跟在源稚生身后的櫻也反映過什么意思,狠狠地瞪了烏鴉一眼,用眼神警告他不要帶壞少主。
跟著烏鴉走進電梯,出乎源稚生預料的,電梯沒有前往二十樓以上的執行局總部,而是向下前往了鐵穹神殿。
“被入侵的是鐵穹神殿?敵人的目標是巖流研究所?”源稚生皺眉問道。
“不是,巖流研究所一點都沒受影響,入侵的地方在更下面,而且…”烏鴉吞吞吐吐,欲言又止。
“而且怎么了?”
“這個場面,我有點不好形容,要不少主您還是親自去看吧。”
電梯停下,源稚生一馬當先走出來,遠遠地看到鐵穹神殿岸邊有個大洞,大洞周圍已經圍上了執行局成員和巖流研究所的研究員。
“就在那下面了,敵人應該剛走沒多久。”烏鴉指著大洞道。
源稚生快步走過去,周圍的人對他行禮讓開道路。
走到洞邊緣,源稚生首先感覺到一股鋪面的熱浪。
他低頭向下看去,原本應該是漆黑的洞口卻隱約能看到暗紅色的光。
“里面有正在凝固的巖漿,”一個研究員上前解釋道,“我們幾個小時前監測到這里發生了劇烈震動,來檢查時在振動的源頭發現了這個洞口,儀器監測下面有一處巨大的空洞,而且有正在凝固的巖漿,卻不是從地下涌出來的,應該來自于入侵者的武器或者言靈,洞口還有明顯的血腥氣。”

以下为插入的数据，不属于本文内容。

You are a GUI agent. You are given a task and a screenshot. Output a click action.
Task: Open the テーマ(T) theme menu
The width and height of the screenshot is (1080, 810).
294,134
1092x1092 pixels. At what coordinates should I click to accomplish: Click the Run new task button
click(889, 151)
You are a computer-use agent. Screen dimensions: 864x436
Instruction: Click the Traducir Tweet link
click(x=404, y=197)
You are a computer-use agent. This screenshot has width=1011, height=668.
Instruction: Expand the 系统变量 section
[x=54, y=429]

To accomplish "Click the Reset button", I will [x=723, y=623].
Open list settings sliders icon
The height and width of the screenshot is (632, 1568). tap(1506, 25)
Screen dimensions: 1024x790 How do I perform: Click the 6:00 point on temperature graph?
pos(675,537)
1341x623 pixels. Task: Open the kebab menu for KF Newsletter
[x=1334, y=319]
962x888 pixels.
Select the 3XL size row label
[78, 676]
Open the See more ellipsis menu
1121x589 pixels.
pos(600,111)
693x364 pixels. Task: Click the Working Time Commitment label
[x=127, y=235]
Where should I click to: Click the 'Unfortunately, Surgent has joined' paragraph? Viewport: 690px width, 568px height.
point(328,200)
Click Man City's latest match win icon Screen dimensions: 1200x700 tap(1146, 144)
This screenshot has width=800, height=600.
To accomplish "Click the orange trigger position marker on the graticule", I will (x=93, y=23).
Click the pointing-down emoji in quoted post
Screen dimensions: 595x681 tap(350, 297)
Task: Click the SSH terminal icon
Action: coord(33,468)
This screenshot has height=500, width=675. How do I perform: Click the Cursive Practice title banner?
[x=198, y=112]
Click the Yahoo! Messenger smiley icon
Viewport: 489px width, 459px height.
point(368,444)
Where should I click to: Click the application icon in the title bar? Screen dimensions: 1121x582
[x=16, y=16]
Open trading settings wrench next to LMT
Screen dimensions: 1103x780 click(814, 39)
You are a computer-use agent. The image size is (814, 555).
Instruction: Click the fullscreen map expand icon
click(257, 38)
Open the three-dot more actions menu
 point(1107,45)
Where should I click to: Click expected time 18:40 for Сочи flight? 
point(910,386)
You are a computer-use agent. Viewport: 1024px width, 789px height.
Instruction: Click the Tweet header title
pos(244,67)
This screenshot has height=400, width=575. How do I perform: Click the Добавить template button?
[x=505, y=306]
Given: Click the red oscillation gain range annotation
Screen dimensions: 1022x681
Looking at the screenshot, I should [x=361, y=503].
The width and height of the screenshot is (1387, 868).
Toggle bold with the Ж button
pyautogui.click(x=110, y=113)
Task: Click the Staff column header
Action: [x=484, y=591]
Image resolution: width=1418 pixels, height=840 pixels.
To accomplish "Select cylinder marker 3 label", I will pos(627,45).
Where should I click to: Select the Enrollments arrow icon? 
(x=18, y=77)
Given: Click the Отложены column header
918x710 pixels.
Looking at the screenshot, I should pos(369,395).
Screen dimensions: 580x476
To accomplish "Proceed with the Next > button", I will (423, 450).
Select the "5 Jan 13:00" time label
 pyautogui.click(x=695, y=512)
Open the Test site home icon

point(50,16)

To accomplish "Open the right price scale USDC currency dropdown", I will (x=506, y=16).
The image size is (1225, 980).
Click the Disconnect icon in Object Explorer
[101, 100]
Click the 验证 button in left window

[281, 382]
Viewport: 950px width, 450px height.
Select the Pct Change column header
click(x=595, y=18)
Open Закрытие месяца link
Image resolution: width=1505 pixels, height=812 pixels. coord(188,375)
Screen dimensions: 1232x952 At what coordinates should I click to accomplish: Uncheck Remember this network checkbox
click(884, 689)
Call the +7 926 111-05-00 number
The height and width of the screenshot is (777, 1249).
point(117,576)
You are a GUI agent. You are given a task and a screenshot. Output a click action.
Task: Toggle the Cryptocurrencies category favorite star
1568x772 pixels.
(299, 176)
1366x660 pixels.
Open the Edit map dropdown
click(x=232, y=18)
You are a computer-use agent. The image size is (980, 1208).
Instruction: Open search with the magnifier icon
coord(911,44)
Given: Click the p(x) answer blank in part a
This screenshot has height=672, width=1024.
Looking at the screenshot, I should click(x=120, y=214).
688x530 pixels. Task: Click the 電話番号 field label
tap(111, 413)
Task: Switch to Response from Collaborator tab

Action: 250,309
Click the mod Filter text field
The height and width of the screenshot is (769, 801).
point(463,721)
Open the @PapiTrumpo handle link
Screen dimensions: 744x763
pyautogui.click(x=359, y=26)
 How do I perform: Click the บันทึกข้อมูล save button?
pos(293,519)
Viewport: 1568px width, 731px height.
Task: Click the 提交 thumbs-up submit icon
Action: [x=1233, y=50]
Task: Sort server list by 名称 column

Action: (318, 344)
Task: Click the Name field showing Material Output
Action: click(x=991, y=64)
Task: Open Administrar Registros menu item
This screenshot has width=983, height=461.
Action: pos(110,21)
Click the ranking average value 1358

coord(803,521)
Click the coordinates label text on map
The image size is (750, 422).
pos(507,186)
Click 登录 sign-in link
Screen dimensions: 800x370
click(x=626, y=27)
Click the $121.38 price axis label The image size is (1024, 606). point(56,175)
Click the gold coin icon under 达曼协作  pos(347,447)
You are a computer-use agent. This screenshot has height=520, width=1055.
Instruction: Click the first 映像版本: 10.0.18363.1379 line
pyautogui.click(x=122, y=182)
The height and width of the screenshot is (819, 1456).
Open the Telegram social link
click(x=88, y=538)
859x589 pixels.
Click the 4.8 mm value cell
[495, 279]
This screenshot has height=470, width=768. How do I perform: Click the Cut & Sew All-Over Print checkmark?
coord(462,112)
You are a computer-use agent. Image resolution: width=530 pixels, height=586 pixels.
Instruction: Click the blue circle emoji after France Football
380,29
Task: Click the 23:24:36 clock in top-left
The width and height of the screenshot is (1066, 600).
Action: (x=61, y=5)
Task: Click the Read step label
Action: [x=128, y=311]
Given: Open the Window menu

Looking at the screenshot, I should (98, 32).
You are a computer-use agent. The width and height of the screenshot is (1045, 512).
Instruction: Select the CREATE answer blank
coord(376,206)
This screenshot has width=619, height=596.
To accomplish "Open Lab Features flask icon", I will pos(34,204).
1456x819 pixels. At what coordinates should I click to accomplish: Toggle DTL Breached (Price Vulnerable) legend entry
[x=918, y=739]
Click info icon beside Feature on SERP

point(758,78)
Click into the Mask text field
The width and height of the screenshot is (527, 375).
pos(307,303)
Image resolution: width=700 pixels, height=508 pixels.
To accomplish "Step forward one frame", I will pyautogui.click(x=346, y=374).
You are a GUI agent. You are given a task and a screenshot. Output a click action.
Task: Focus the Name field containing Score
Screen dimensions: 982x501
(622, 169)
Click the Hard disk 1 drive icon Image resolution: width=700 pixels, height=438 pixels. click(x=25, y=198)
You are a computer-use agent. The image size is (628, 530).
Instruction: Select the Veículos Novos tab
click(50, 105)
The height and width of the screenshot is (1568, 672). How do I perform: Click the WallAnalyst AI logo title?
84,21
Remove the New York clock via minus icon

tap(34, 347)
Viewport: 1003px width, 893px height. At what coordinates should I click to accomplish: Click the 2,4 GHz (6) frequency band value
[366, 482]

“下面的空氣溫度很高,雖然正在下降,但依舊超過八十攝氏度,我們暫時還沒辦法派人下去查看。”
八十攝氏度的氣溫就算是A級混血種也很難承受得住。
源稚生轉頭看向櫻和烏鴉:“你們在這里等著。”
以源稚生的身體素質,八十攝氏度只能算是“熱”,甚至都達不到“炎熱”的程度,他行走在下面沒什么壓力。
甫一落地,源稚生呼吸一頓。
這片空間里彌散著的血腥氣比外面要濃郁太多了,高溫會讓氣味格外活躍,但如此巨大的空間還能有濃郁到近乎嗆鼻的血腥氣,短時間內這里一定流過很多很多血,多到可能相當于幾百個人類全身的血液,但這些血腥氣卻又古怪地沉積在下方,以至于外面只能聞到輕微的氣味。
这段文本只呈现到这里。